DUTCH infrastructure manager ProRail is currently working on revised plans for remodelling Amsterdam Central station with the aim of enabling Eurostar to continue to serve the city as work is in progress.

ProRail had previously decided to prohibit Eurostar from using Amsterdam Central from June 2024 to May 2025, as remodelling work would prevent access to the security and border control facilities necessary for travel through the Channel Tunnel to Britain, located adjacent to platform 15.

Speaking at an event held in London on October 9 to launch the high-speed operator’s new brand and marketing campaign following its merger with Thalys, Eurostar CEO, Ms Gwendoline Cazenave, said that stakeholders were due to meet by the end of this month to consider the revised plans. “The story is not over yet,” she said.

Following ProRail’s decision that work by Netherlands Railways (NS) to build a new, larger Eurostar terminal could not take place without closing the existing facility, Cazenave told IRJ that Eurostar and fellow stakeholders, including ProRail, NS and the Dutch Ministry of Infrastructure, had jointly appointed Swiss consultancy SMA to examine the alternatives.

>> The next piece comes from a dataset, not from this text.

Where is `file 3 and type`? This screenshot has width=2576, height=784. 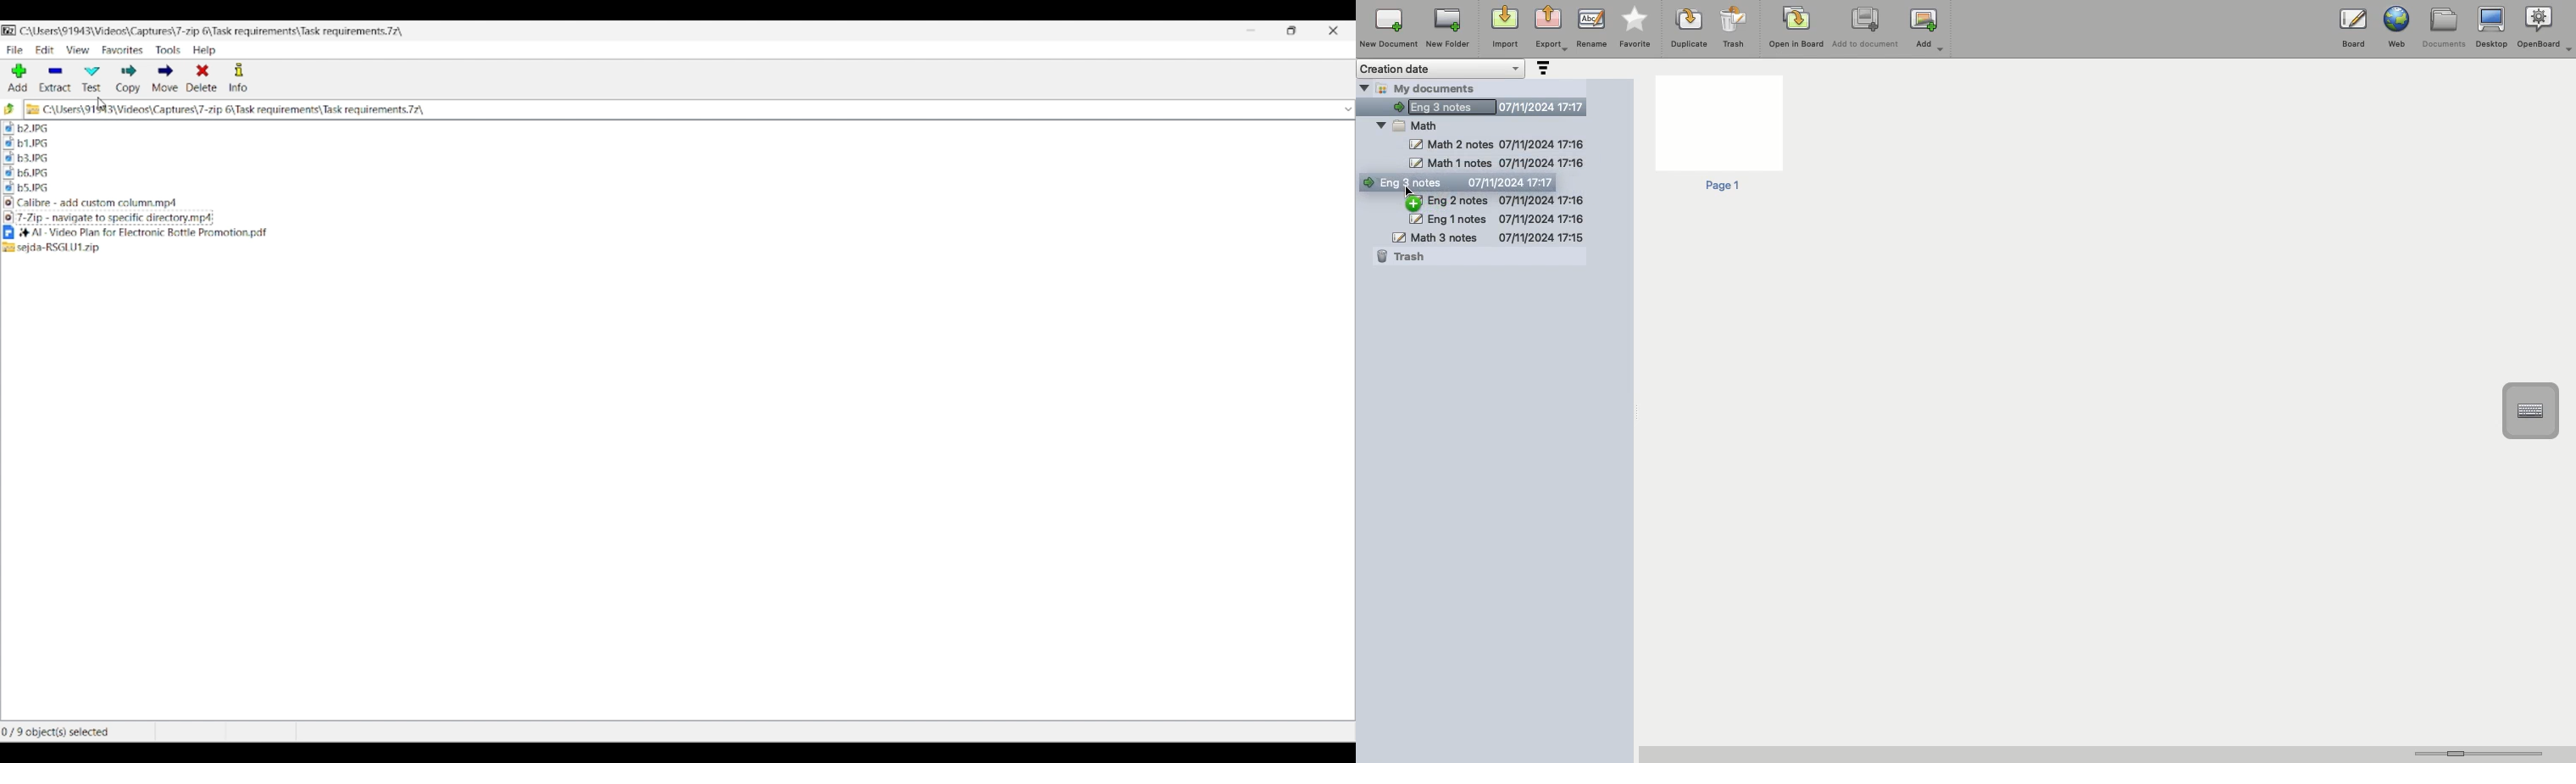 file 3 and type is located at coordinates (387, 204).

SMA has recommended that the existing terminal should be closed later and the new terminal opened sooner. Ideally, says Cazenave, these processes should also overlap. “We are really looking for no gap, a solution,” she said, pointing to support from the city of Amsterdam, which has offered to make land available to facilitate building work.

Asked about plans to divert Eurostar services to Amsterdam South, which is to be developed as a hub for international high-speed services, Cazenave said: “I’ve never heard of that solution.”

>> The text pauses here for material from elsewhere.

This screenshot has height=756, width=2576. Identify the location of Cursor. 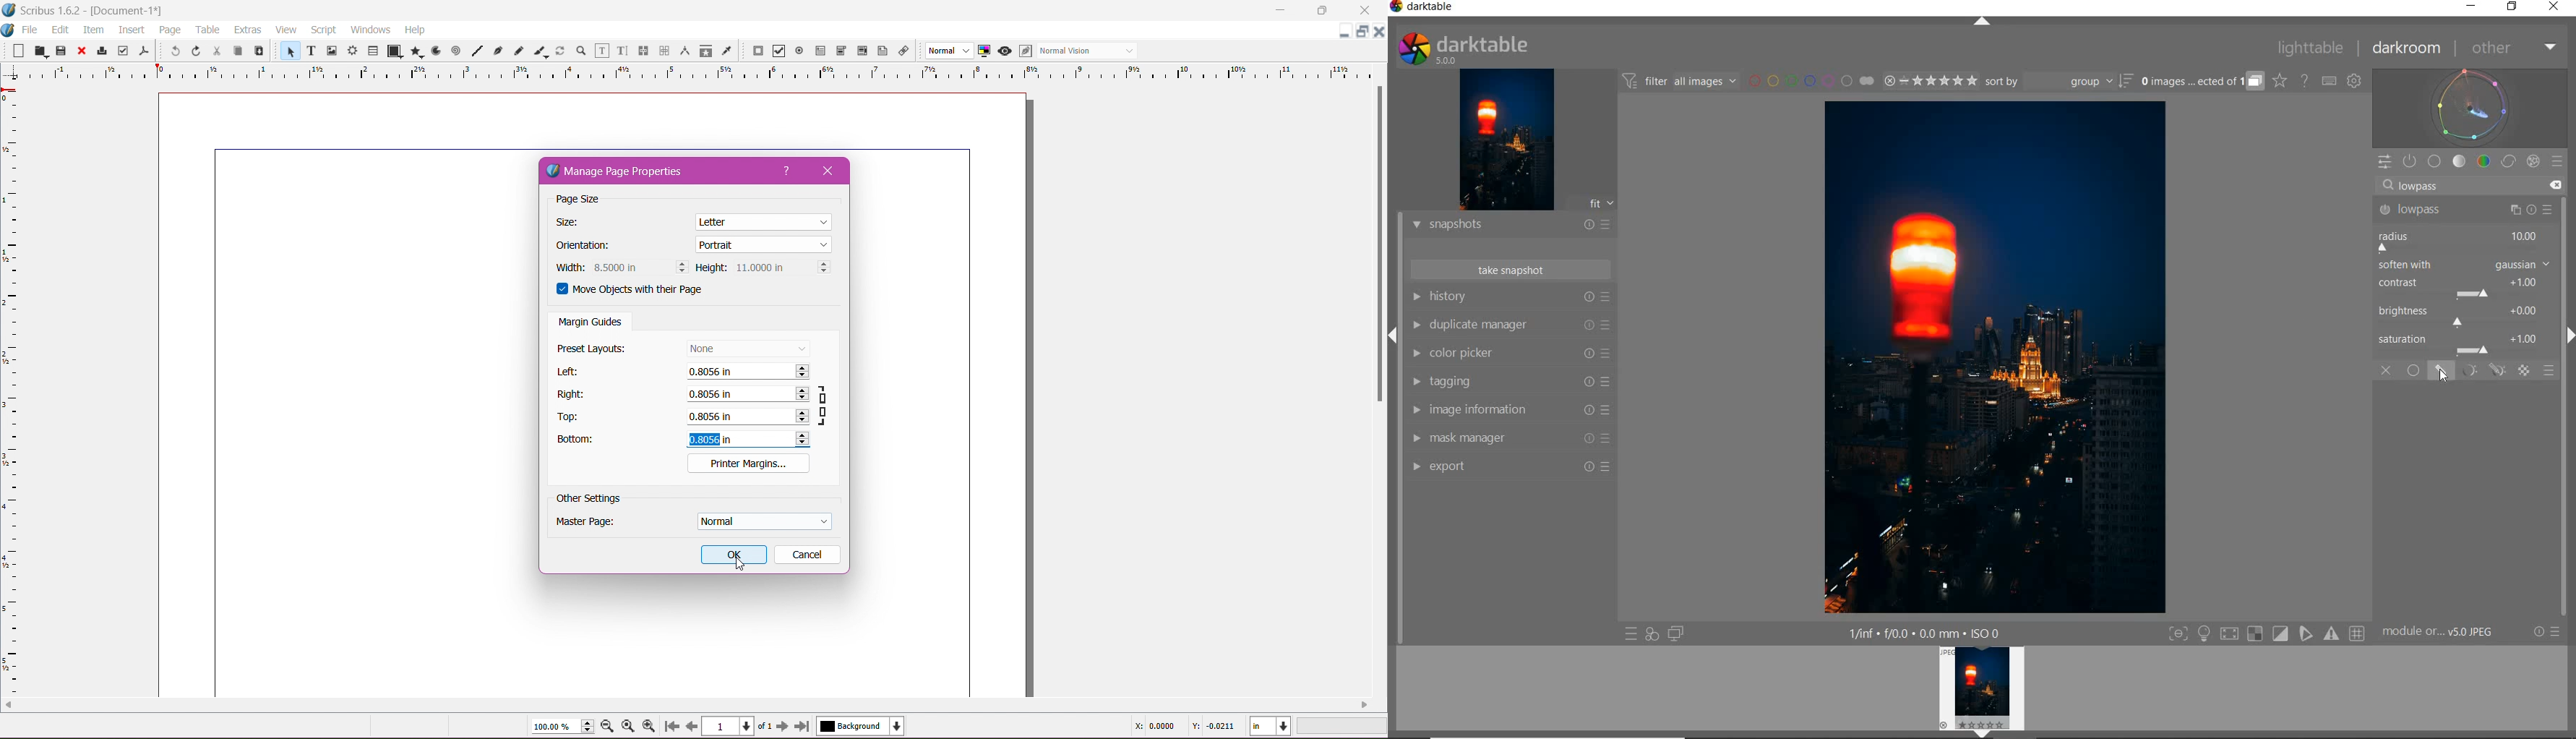
(2443, 377).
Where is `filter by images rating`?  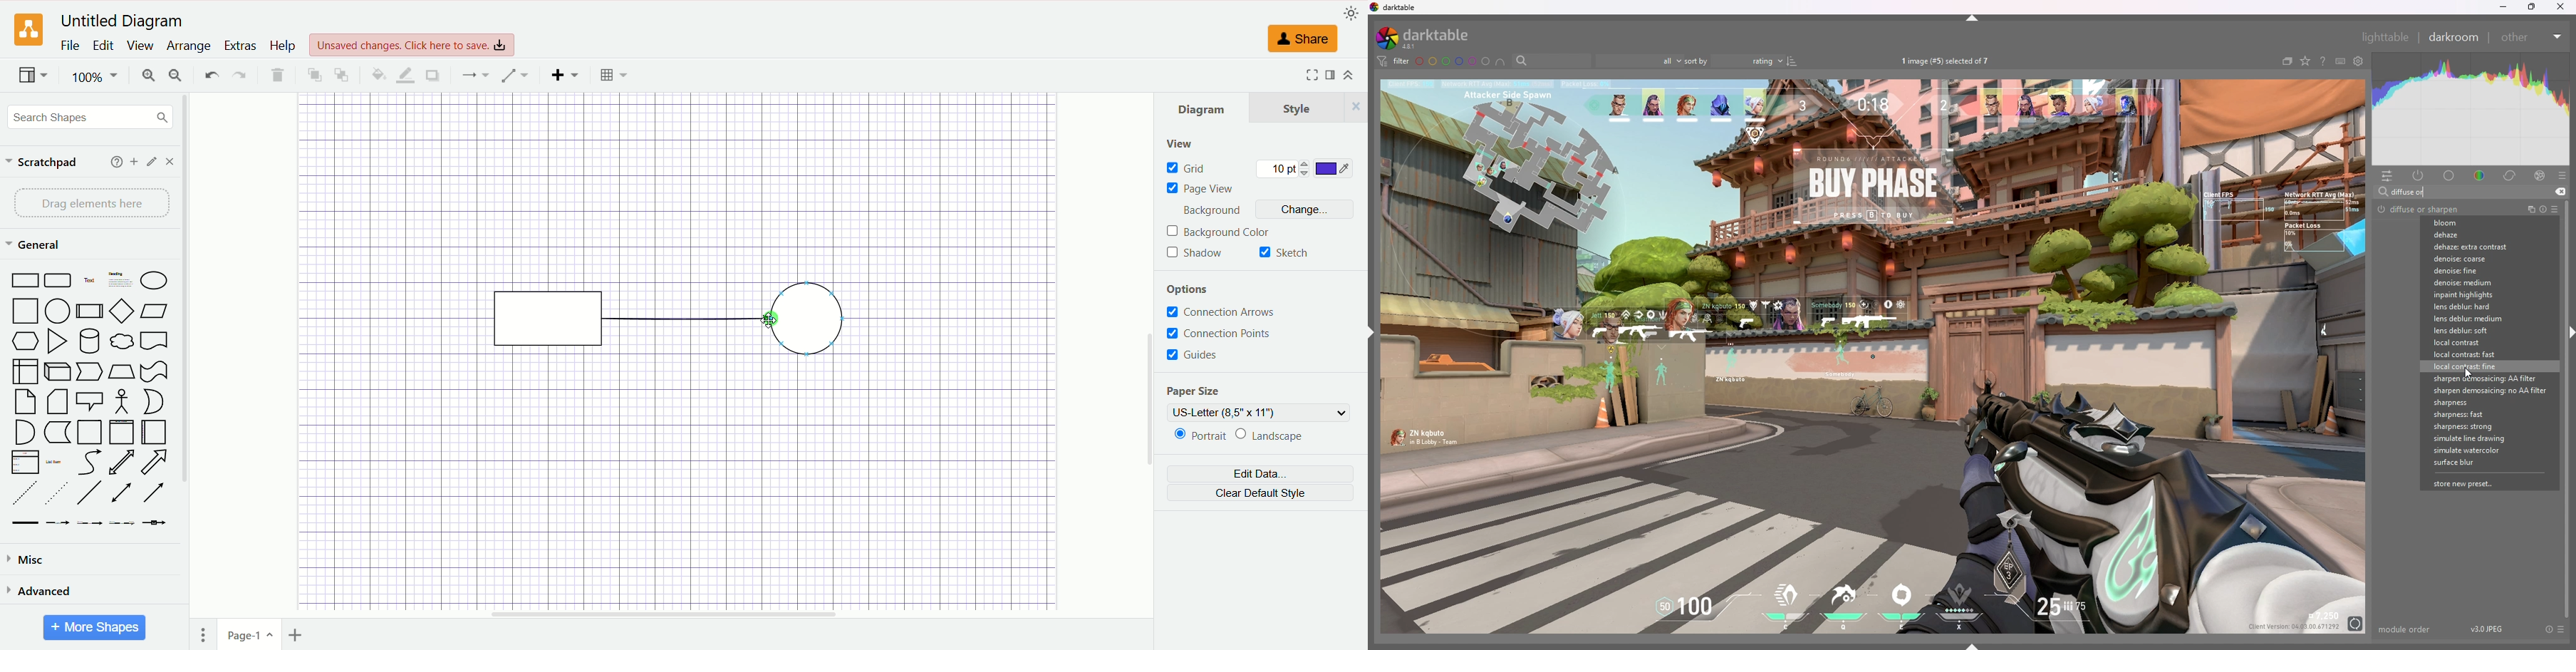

Amsterdam is a key market for Eurostar, as it works to grow its business and meet the objective of carrying 30 million passengers a year by 2030. Cazenave said that London - Amsterdam had experienced the most growth of any Eurostar route since the Covid-19 pandemic, with traffic doubling since 2019.

Strong summer

Across the business, Eurostar COO, Mr François Le Doze, reported a “very strong” summer, particularly for leisure travel from London. “There were days and weeks when the trains were packed,” he said, with leisure traffic also boosted more recently by France hosting the 2023 Rugby World Cup between September 8 and October 28, which has seen a 30% increase in sales compared with 2019.

Business traffic remains at around 80% of pre-pandemic levels, however. According to Le Doze this is “a common number” and similar to what airlines are currently reporting.

A strong summer holiday season and the Rugby World Cup have meant that Eurostar’s London terminus at St Pancras International has been processing up to 18,000 passenger a day, Cazenave reported.

“We are really managing to grow,” she said, noting that capacity at St Pancras has improved to the extent that Eurostar has reduced the number of trains where bookings have been limited so as to prevent check-in, security and passport control facilities from being overwhelmed. Eurostar has worked with stakeholders to increase staffing levels alongside investment that has included new automatic gates to read passports.

“We have very few trains that are still capped,” Cazenave said.

Such investment remains concentrated on Eurostar’s core routes from London to Paris, Brussels and Amsterdam as the company works to maximise passenger revenue and pay off the debt incurred to keep operating during the pandemic when it lost 90% of turnover.

Asked if Eurostar would restore services to intermediate stations such as Ebbsfleet and Ashford in Britain, Cazenave said that, along with destinations in France such as Marne-la-Vallée, they would have to wait until more resources were available, both in terms of personnel and funding.

“We will tackle this subject once we can afford it,” she said.